[lbo-talk] Harry Potter, Metritocracy, and Reward

Robert Wrubel bobwrubel at yahoo.com
Fri Aug 24 08:50:04 PDT 2007


Chris Doss <lookoverhere1 at yahoo.com> wrote:

"Aristotle is talking in terms of arete, personal excellence, not social class, right? I imagine that in a hypothetical classless society there would still be differences in social status based on achievement, personal likeability and so forth."

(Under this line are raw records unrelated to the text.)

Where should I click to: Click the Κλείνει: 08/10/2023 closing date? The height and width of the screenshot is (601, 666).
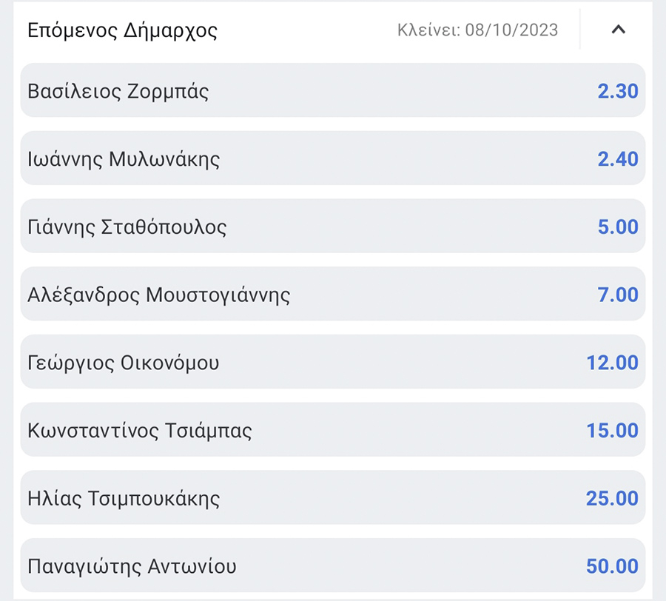click(x=477, y=30)
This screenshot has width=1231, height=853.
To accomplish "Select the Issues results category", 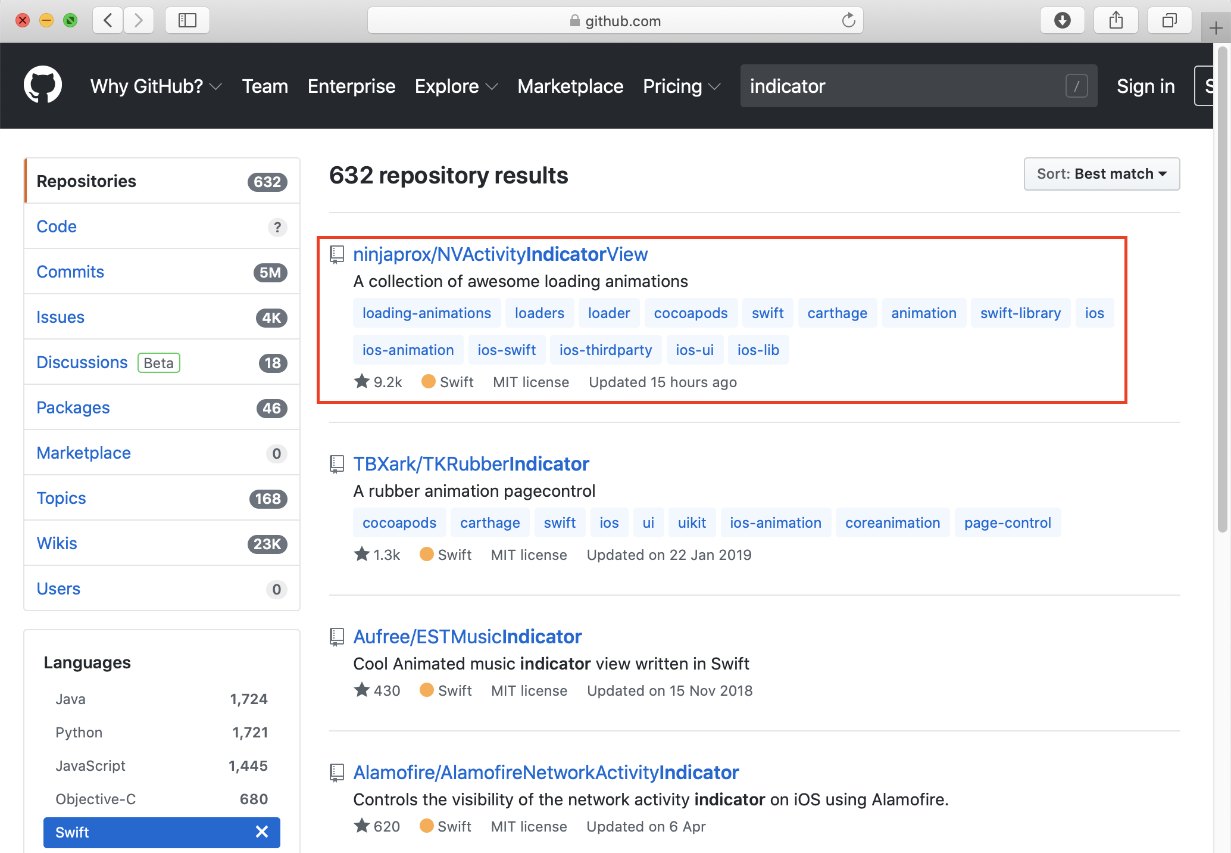I will coord(60,317).
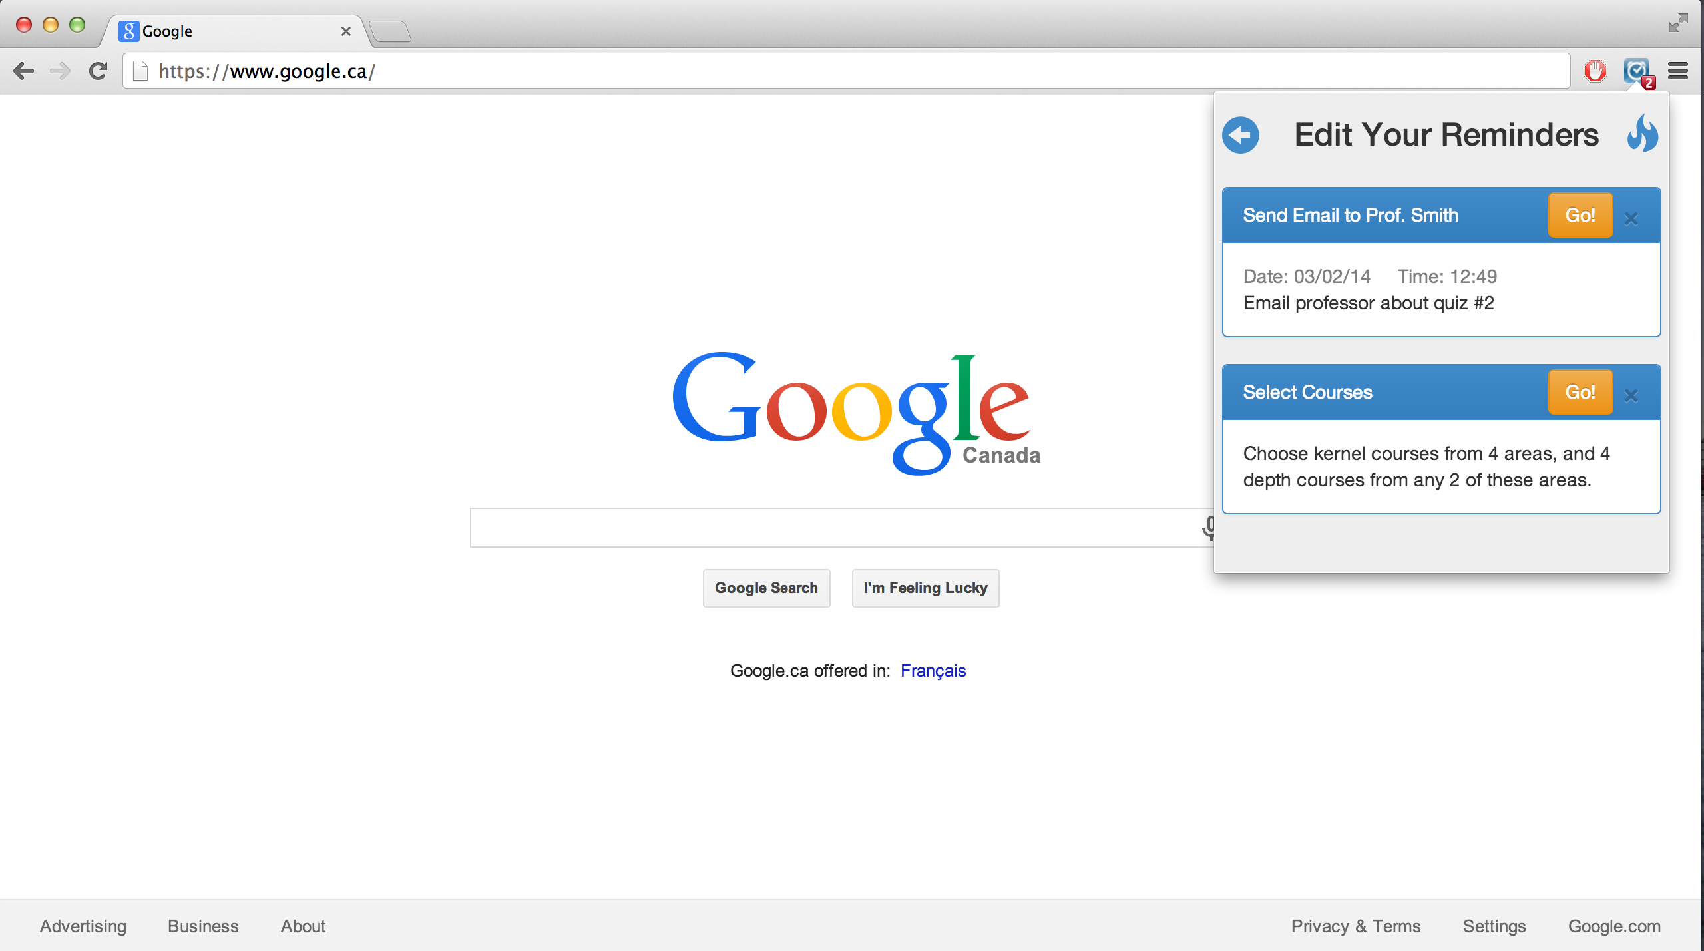Click the Google Search button
This screenshot has height=951, width=1704.
pos(766,588)
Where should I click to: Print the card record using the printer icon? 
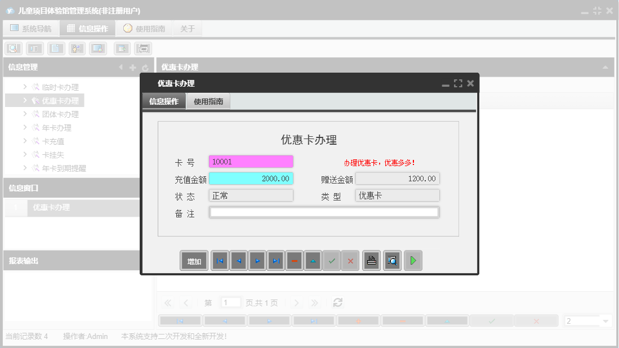371,260
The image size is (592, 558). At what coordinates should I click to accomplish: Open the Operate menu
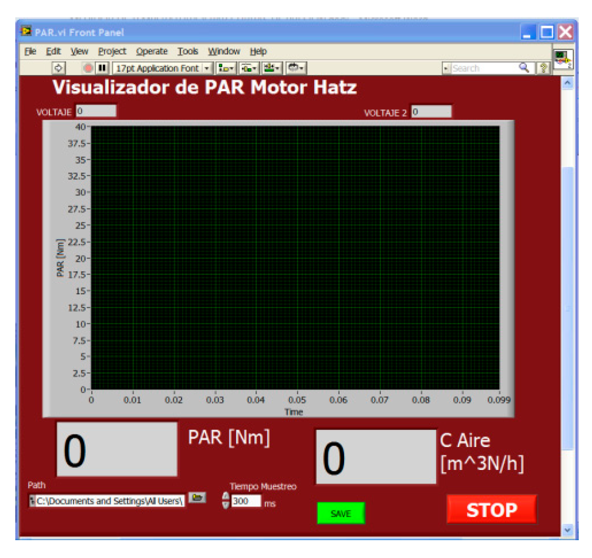click(151, 51)
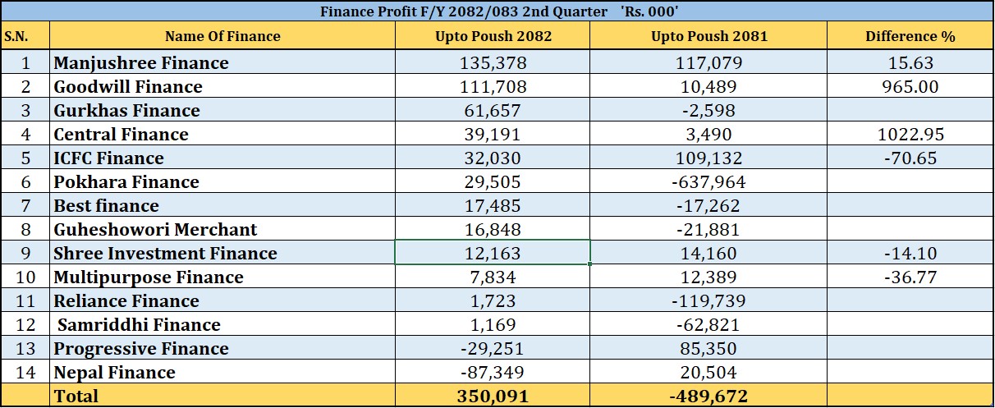Select ICFC Finance's 109,132 cell
The width and height of the screenshot is (995, 408).
click(x=708, y=158)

This is interesting. What would be the source of arete in this hypothetical society? Do you mean some people would still be not entirely with the program, feeling slighted, wanting to challenge the group, not content with just being happy and productive? Iago and Othello move us because we all have a little of envy and jealousy in us, but in this hypothetical classless society presumably there'd be much less of those emotions, and a drama involving them would be incomprehensible or unmoving. Like the story of Abraham and Isaac is to me.

BobW

--- Robert Wrubel wrote:
>
> There couldnt be tragedy in Aristotle's sense,
> which requires someone of elevated stature, but more
> than that, someone whose fall questions the
> established order.
>

Aristotle is talking in terms of arete, personal excellence, not social class, right? I imagine that in a hypothetical classless society there would still be differences in social status based on achievement, personal likeability and so forth.